Marine Corps Gen. Peter Pace, chairman of the Joint Chiefs of Staff, talked to reporters Tuesday about the capability of U.S. forces to respond to North Korea or any other potential foe given ongoing U.S. commitments.

If faced by a new threat, U.S. forces would have to use more on “brute force” than surgical strikes because of U.S. operations in Iraq and Afghanistan, Pace said.

“You need precision intelligence to drop precision munitions, and a lot of our precision intelligence assets are currently being used in the Gulf region, so some of those would not be available if we had to go some place else,” Pace told reporters on Tuesday. As a result, U.S. forces would have to use more unguided “dumb bombs,” resulting in more collateral damage, Pace said.

Such an air campaign would be more akin to World War II or the Korean War rather than the precision-guided air war during the initial invasion of Iraq, he said.

Pace stressed that the U.S. military has the troops to fight if another war broke out, but he conceded U.S. troops are being used “faster than we would like to” and stateside units are not as equipped as they would be if there were no wars going on.

Senior Army leaders recently told The (Baltimore) Sun that the Iraq war is having an effect on training.

There is scant time to train on the high-intensity skills and practice large mechanized maneuvers when combat brigades return home, senior officers acknowledge. With barely 12 months between deployments, there is hardly time to fix war-damaged gear and train newly arrived soldiers in counterinsurgency operations. Some units have the time to train but find their tanks are either still in Iraq or in repair depots.

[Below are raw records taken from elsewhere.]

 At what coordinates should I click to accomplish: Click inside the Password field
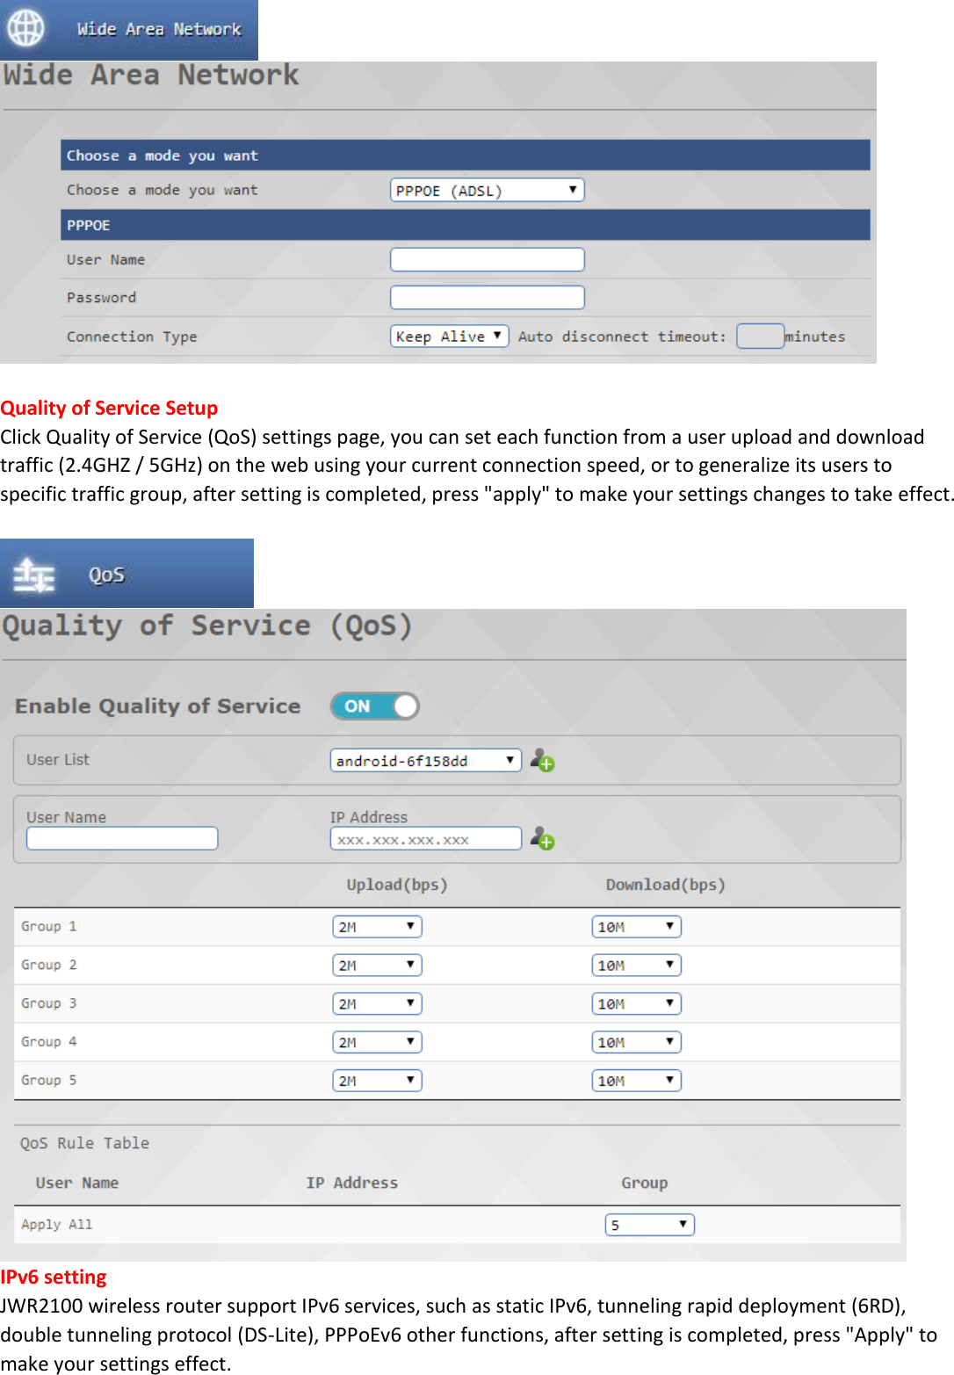tap(487, 297)
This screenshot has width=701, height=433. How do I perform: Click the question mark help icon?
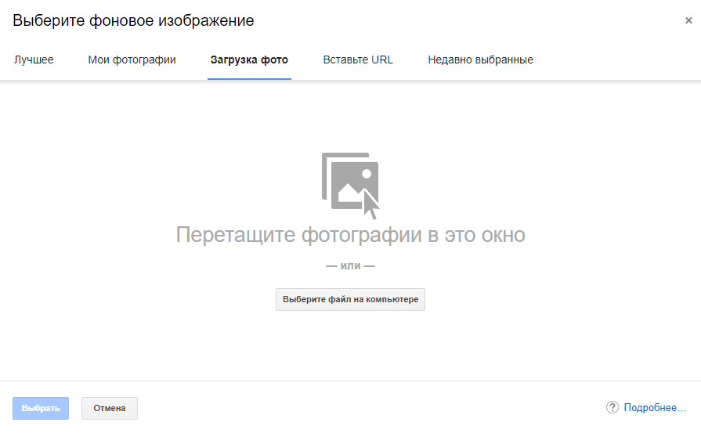pyautogui.click(x=612, y=408)
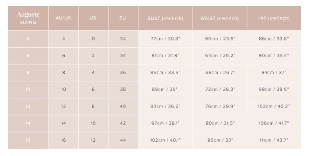Click the waist value 76cm / 29.9"
Viewport: 309px width, 156px height.
(220, 106)
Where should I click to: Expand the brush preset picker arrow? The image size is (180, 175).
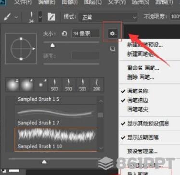(40, 17)
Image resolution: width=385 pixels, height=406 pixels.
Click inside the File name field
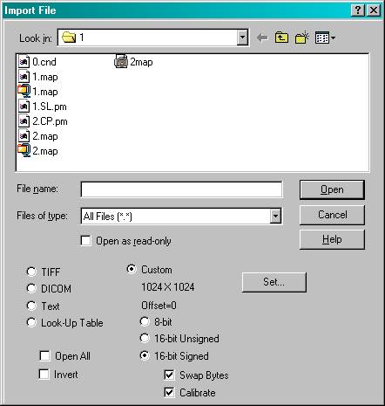pos(181,189)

There is growing concern, The Sun reported Gen. Richard Cody as saying, that the Army’s skills are eroding and that if the war in Iraq continues at current levels, the United States eventually could have “an Army that can only fight a counterinsurgency.” As the Army’s vice chief of staff, Cody is broadly responsible for manning, equipping and training the force.

North Korea recently tested a nuclear weapon amid stalled six-party talks about its nuclear program. Asked what kind of threat North Korea poses, Pace said that it is not known if the North Korean leadership has the intent to use the weapons available to them or not.

“Applying Western logic to the leadership in [North] Korea is not something that I would personally would want to bet my future on,” he said.

Pace warned potential enemies not to underestimate the “overwhelming combat power” that U.S. forces can unleash if needed.

“It would not be as clean as we would like it to be, but it would certainly be sure, and the outcome would not be in doubt,” he said.

The (Baltimore) Sun contributed to this report.